A aposta continua em dados actualizados, limpos e de alta qualidade, permite boas decisões de gestão, um correcto CRM (Customer relationship management), e também uma análise mais profunda dos dados, com o objectivo de descobrir padrões e fazer segmentações.
Por fim, é possível um Marketing Relacional de alta qualidade e com um ROI (retorno de investimento) mais elevado e garantido.

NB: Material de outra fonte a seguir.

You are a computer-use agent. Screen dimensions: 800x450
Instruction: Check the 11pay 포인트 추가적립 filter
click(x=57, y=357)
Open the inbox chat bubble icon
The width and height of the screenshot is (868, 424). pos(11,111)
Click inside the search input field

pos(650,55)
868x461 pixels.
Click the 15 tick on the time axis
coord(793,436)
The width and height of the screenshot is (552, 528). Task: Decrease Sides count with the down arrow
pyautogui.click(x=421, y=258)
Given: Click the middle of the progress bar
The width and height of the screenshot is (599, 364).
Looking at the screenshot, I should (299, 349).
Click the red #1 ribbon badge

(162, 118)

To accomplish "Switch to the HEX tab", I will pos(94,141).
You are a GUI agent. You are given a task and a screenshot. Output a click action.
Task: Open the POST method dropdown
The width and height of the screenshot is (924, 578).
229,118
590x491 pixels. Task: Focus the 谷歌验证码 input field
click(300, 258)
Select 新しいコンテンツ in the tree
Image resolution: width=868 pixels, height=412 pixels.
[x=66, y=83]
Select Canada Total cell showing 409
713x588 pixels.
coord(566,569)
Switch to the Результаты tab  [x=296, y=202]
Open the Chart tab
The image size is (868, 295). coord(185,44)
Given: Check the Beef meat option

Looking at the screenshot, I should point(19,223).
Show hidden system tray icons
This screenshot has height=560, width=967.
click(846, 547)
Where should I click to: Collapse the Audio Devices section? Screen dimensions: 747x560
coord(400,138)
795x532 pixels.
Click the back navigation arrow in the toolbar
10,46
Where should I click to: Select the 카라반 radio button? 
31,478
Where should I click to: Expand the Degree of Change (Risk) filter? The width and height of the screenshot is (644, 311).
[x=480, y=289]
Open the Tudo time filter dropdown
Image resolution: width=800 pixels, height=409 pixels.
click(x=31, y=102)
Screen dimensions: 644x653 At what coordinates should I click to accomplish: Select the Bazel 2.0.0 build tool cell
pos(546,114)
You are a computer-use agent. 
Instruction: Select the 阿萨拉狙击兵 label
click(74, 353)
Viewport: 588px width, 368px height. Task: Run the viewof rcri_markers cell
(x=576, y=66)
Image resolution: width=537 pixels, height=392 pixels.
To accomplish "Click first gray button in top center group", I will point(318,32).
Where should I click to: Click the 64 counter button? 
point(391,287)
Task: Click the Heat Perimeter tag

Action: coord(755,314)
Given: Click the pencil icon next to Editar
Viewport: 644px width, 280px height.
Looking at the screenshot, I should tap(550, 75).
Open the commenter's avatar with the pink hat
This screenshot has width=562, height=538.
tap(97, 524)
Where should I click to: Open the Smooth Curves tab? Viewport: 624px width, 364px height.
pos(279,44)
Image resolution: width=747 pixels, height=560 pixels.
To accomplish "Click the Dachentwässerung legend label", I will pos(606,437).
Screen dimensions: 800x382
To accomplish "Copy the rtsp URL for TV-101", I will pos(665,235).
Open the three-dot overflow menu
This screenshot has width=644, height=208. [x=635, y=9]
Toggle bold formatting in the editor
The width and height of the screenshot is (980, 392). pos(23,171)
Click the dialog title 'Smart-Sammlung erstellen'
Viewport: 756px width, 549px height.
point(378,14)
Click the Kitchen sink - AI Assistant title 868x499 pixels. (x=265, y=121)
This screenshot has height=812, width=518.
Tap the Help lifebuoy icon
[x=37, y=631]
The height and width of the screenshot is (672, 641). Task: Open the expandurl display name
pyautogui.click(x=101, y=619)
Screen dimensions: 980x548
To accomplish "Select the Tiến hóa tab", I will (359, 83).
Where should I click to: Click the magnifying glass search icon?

A Excel Consulting, oferece-lhe serviços de:
O termo Data Cleansing envolve a detecção e correcção (e remoção) de registos corruptos ou incorrectos de uma Base de Dados. O serviço de Data Cleansing pode transformar e combinar diferentes dados, remover incorrecções, standartizar valores, remover redundâncias, dividir dados previamente juntos e remover dados corrompidos, criando assim informação consistente e fiável.
Fig. 1 Um exemplo de Data Parsing (divisão de dados):
O Nome Completo foi separado em colunas de Titulo, 1º nome, 2º nome, apelido e sufixo usando regras de reconhecimento automatizado. Alguns projectos de divisão mais complexos podem requerer variadas regras de reconhecimento para atingirem o sucesso desejável.
Fig. 2 Um exemplo de Standartização de Dados:
Variadas versões de Lisboa são standartizadas em apenas um único nome.
Data Integration é o processo de combinar dados a partir de diferentes origens e oferecer ao utilizador uma visão unificada dos dados. O processo de Data Cleansing está muitas vezes associado a este.
Durante o processo de Data Integration, dados de múltiplas origens são combinados numa única, e dados redundantes são identificados para consolidação ou eliminação.
O processo de Data Integration é essencial para uma correcta gestão da empresa, já que conecta informação necessária para fazer decisões estratégicas, permite fácil e correcto acesso aos dados, aumenta a qualidade e compreensão dos dados, promove a consistência e reduz os custos de armazenamento, processamento e recolha.
Fig. 3 Um exemplo de Data Integration:
Duas tabelas são consolidadas de forma a criar uma terceira devido a ligação do 1º e último nome (ligação através de uma “Key” comum)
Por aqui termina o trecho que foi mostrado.